Fear, anxiety, insecurity: These are the dominant feelings Americans associate with money.

The first step to overcoming this bias is to simply acknowledge that it exists. Allow yourself to make mistakes, and practice a little self-compassion. No one is perfect, and if you cut yourself some slack you’ll build resilience and optimism. Praise the positives in other people, rather than focusing on their weaknesses. Make a point to express gratitude for a few things each day.

While these all sound pretty cliché, killing the negativity bias is all about paying attention to how you’re paying attention.


Would you rather have $15 today, or $30 sometime next year? If you’re like most people, you’ll take the $15 today. A bounty of economics and behavioral research studies have shown that people tend to place less value on the future than the present. Called the hyperbolic discounting effect, it’s the reason $15 today feels better than $30 in a year. It’s a big reason saving for retirement can be challenging.

Evolutionarily speaking, the tendency to favor “right now” over “someday in the future” also makes sense. If you’re hunting for food, you wouldn’t let a skinny boar run free in the hopes you’ll find a fat one later in the day.

Here’s the easiest way to combat this common bias: Forget about the future while, at the same time, tending to the future. Have a portion of your paycheck automatically diverted into savings and retirement accounts, and automate your debt repayments. That way, you don’t get the chance to “hold” that money in your hand and let the whims of the day determine how it’ll be spent.

Another way is to make the future personal. Linking future rewards to personal events (child’s graduation, 50th wedding anniversary, etc.) decreases the amount we discount the future. In one experiment, participants were more apt to delay monetary rewards if they viewed age-progressed photo renderings of their face. By making the future personal, it can make planning for it more salient today.


Dopamine is commonly misconstrued as a “pleasure molecule” but it’s really the molecular mediator of desire and motivation in the brain. When a coffee-drinker anticipates a reward, say, getting a whiff of freshly brewed coffee, the levels of dopamine in their brain will rise, spurring action to pursue that reward — a cup of coffee. If that cup of coffee is enjoyable, elevated dopamine levels signal that person’s brain to seek out more coffee in the future. The dopamine rush is part of what makes addictions so hard to snap.

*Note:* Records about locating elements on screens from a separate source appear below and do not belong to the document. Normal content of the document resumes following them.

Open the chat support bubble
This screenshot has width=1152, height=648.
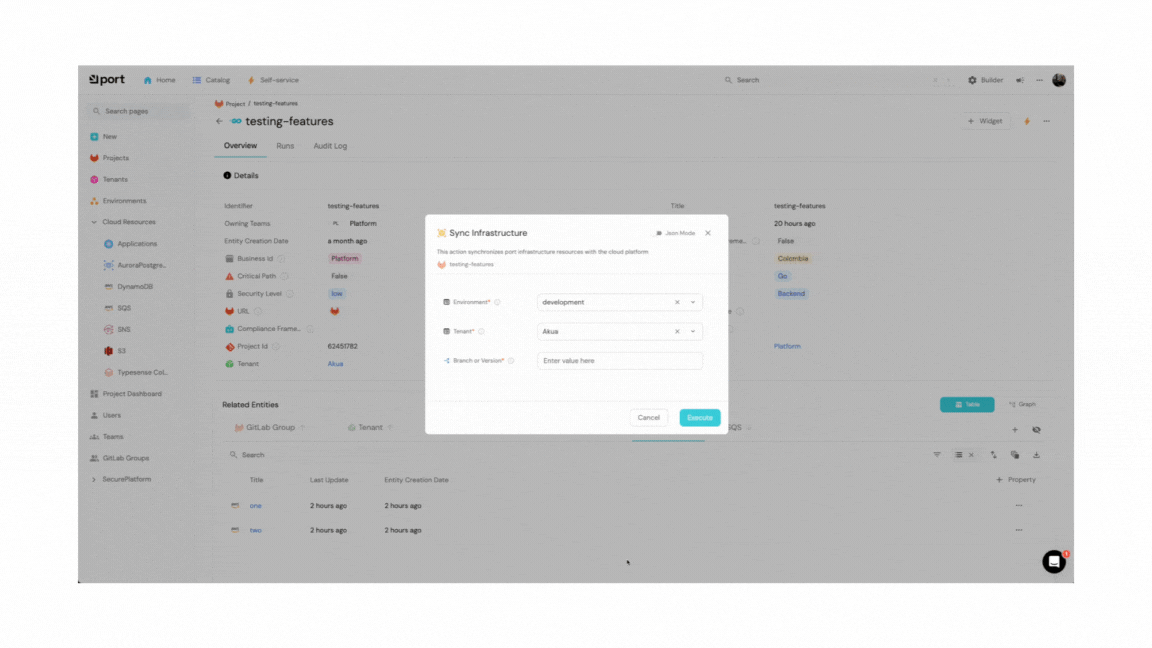(x=1053, y=562)
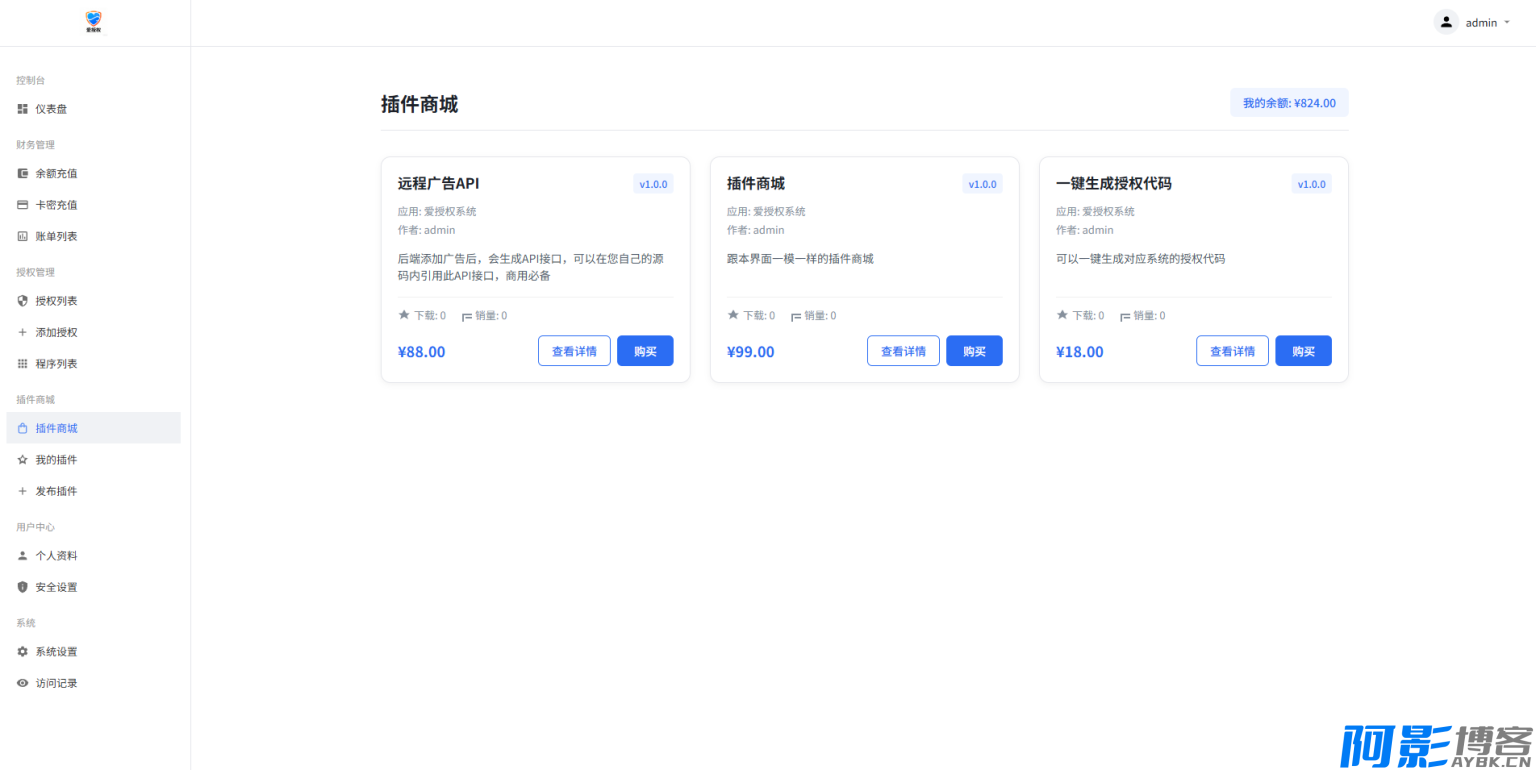This screenshot has width=1536, height=770.
Task: Expand the admin account dropdown arrow
Action: [x=1507, y=22]
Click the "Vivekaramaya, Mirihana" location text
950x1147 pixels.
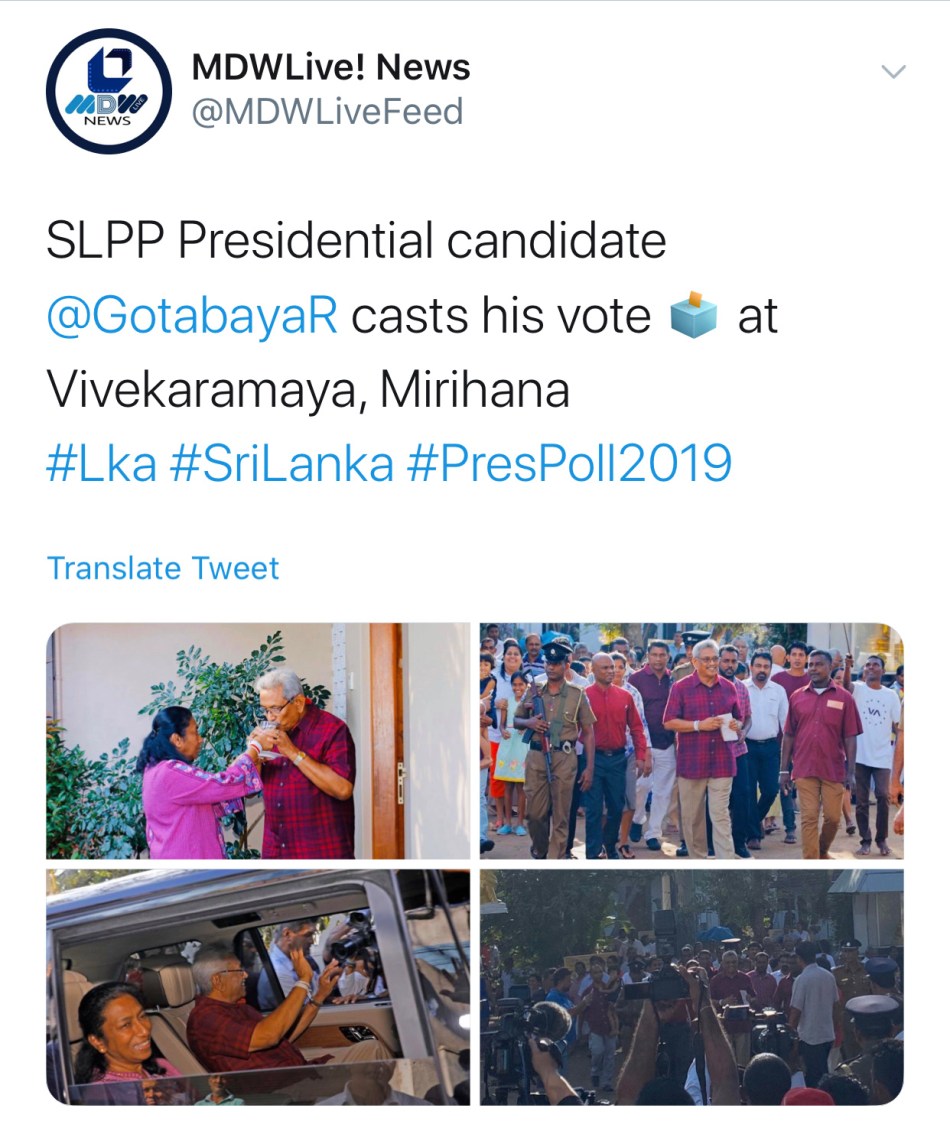(308, 390)
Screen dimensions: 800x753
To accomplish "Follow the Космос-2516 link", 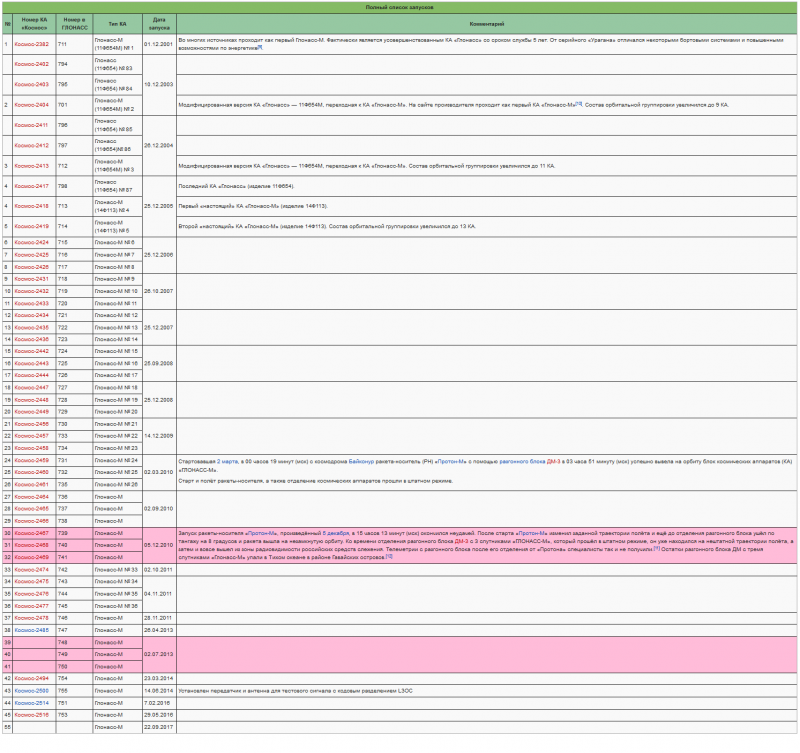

It also can be key to accomplishing your financial goals.

When thinking about their financial picture, people will set goals like “save $2 million” or “pay off all student loans.” These are big, broad goals that won’t be achieved tomorrow. They’ll take some time, and that means the reward (dopamine rush) won’t come until the very end. Instead, hack the brain’s chemistry and set miniature goals that ultimately get you to the promised land, but will also give you plenty of dopamine shots along the way.

Rather than “pay off all student loans” tell yourself, “I will only watch a new episode of my favorite show if I pay an extra $50 on my student loan balance that week.” Over time, you’ll train your brain’s reward system to crave sending that small loan payment, because you’ll know a new episode of The Handmaid’s Tale is on the way.


Rising health care costs, financial emergencies and low wages are the top money concerns for most people who were surveyed by Northwestern Mutual. No doubt, these things can be scary and are sometimes out of our control. However, recognizing the neuroscience underpinning some of these fears can be a crucial first step in achieving the financial peace of mind that 90 percent of us are seeking.